STARR is associated with the expected morbidity following anorectal surgery, such as bleeding. Nevertheless, worrisome complications and unsatisfactory functional results have been described as well [19]. There are also reports of high reintervention rates for symptomatic recurrence and procedure-related complications after surgery [19, 20]. The success of STARR was associated with fecal incontinence, which worsened in 10.7 % of patients after surgery. The outcome of the Italian multicenter study showed worse results in non-selected patients, and improvement after STARR was noted in only 65 % of the patients [20, 24]. The literature gives the incidence of midterm recurrence as 4.3–17.1 % [7, 2022]. Also, transanal rectocele resection using a linear stapler was described earlier [23].

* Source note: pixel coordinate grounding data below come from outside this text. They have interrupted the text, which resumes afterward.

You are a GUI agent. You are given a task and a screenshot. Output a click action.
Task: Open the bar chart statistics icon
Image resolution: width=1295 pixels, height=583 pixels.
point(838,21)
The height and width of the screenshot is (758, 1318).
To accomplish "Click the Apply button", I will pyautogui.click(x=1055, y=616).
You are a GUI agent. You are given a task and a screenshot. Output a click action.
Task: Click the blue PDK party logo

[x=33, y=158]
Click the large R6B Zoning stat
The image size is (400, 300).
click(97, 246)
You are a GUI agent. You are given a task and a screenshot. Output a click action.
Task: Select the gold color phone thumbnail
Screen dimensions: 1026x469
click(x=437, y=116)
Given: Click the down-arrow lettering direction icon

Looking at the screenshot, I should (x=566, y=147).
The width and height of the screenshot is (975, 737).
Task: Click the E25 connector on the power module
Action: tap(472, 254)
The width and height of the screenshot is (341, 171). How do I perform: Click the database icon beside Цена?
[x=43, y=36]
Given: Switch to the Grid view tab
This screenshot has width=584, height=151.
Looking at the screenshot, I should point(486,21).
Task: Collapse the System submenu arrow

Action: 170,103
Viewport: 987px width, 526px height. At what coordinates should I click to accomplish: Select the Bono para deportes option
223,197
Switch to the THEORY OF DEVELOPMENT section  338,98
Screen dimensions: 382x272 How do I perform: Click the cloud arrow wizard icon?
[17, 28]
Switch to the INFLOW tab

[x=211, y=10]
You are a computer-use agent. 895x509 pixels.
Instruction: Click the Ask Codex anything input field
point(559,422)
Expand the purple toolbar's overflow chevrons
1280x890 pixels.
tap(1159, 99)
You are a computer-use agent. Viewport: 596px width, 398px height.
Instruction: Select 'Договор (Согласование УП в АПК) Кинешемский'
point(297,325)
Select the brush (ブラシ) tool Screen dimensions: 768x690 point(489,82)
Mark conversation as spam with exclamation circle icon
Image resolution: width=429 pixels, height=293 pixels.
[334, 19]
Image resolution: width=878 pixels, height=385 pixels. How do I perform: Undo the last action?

Therefore, in our study, we used the validated Altomare scoring system (CDR), VAS, and the validated PAC-QOL for clinical assessment. The clinical and functional outcome scores (CDR, VAS, and PAC-QOL) after TVSRR demonstrated significant improvement compared to preoperative scores. An evident reduction in the ODS scores was observed at 12 months. Furthermore, the significant differences between the pre- and postoperative VAS and PAC-QOL mean total scores indicated an improvement in both patient satisfaction and the quality of life. The satisfaction index reflected the patient’s self-reported definitive score of satisfaction: It was excellent in 46 patients (54.7 %), good in 29 (34.5 %), fairly good 20 (23.8 %), and poor in five (6.0 %). Hence, our one-year follow-up study suggests that the postoperative benefits of TVSRR were maintained, with a success rate of 94 %.

Rectocele with ODS mostly had internal mucosal prolapse. In TVSRR, the linear stapler performs full thickness excision of the rectal wall including the mucosa and muscle layer, and the procedure deals with the redundancy of the rectal mucosa quite well. The symptomatic recurrence seems to be related to either technical defects or large rectocele.

Conclusions

TVSRR is beneficial for the treatment for ODS resulting from rectocele without rectal intussusception in females. Postoperative complications are negligible because a one-line stapler suture is used. The procedure also minimizes the size of both rectocele and vaginal introitus which is cosmetic for females. However, the procedure has no impact on fecal incontinence. TVSRR is a simple, easy and, cost-effective, and is associated with high patient satisfaction and quality of life.